Monday, July 31, 2017

Building a Tribblix AMI - hvm mode

After having created a Tribblix AMI to prove that Tribblix basically works on EC2, I then moved on to the next issue - how to create an AMI that will run in hvm mode?

As a reminder, pv mode AMIs are deprecated, aren't supported by all instance types, and don't work in all regions. So you really need something that runs in hvm mode.

The first thought might be to convert the existing pv image to a hvm image. I've tried that and, while you can do the conversion, the image doesn't actually work. The problem here is that ZFS has the physical paths of the devices it's installed on embedded in the pool metadata. Changing from pv to hvm mode changes the emulated hardware, in particular the disk paths, so the ZFS pool isn't where it thought it was and the system panics. If you have a mismatch between the disk layout where the pool was created and where you're running you'll get a panic something like this:



If you had console access and could boot from media you could fix this, but AWS doesn't provide that. (And if you could boot from media you could just do a regular install without all the shenanigans involved in producing an AMI.)

So, you have to create the image on a system that looks like EC2. Which means using xen.

Fortunately, this road has been travelled before. These instructions are exactly what you need. They're for OpenIndiana, but will apply to any illumos distribution.
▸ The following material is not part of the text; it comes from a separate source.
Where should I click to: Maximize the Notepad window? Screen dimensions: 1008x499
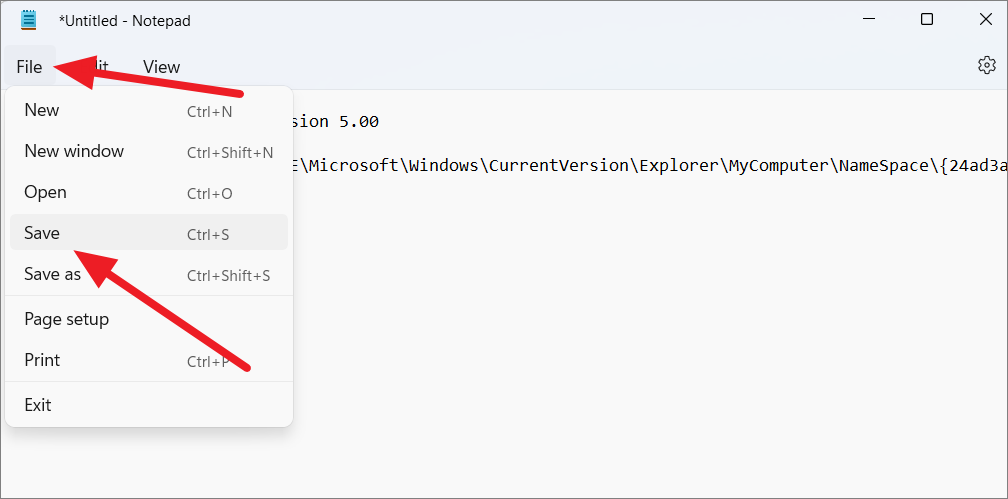coord(926,19)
And they're the process used by the OpenZFS project to do their testing. (I'll also mention that the OpenZFS folks have put a number of fixes back into illumos that improve the EC2 experience for us.)

I'm not going to repeat those instruction, that would be boring, so I'll talk about what I had to do or change to make those instructions work for me.

I got one of my spare desktop PCs out and installed Ubuntu 16.04 on it. (I must be spoilt by Tribblix, the Ubuntu install was horrendously slow and very high maintenance.) And then installed xen, rebooted as dom0, and set up the bridge networking.

That was my first pothole. There's this thing called systemd that's come along, and it changes the way network configuration is done. Much cussing and googling, but I got it right first time.

Then I discover that there's a new toolstack here. It's all xl not xm, but otherwise seems the same.

I then tried to start a VM, only to be given a completely meaningless and unhelpful error message. Why tell the user what's wrong when you can just vomit a stack trace?

After a bit of head-scratching I worked out that the system didn't actually support hvm mode. If you run xl info and look for virt_caps, it should mention hvm. That's a bit odd, the sticker on the front of the box looks right.

Manufacturers ship hardware with VT-x disabled in the BIOS, it appears. Into the BIOS we go, to find that the relevant settings are greyed out and you need a BIOS password to get into them. Open the box and start looking for jumpers. Fortunately I found a helpful article - the key here was the bit about the jumper being blue, little details like that make all the difference.

OK, so having wiped the BIOS password, gone into the BIOS and enabled VT-x, I go back to xen. Looking at virt_caps now shows hvm, as it should, and my domain starts.

The idea here is that you connect to the console with VNC. Easy enough, but by the time I had got my ssh tunnel set up and started up my VNC client, my VM had gone. I started it again, it starts booting just fine but then issues a few warnings and then a kernel panic. It's all over pretty quick.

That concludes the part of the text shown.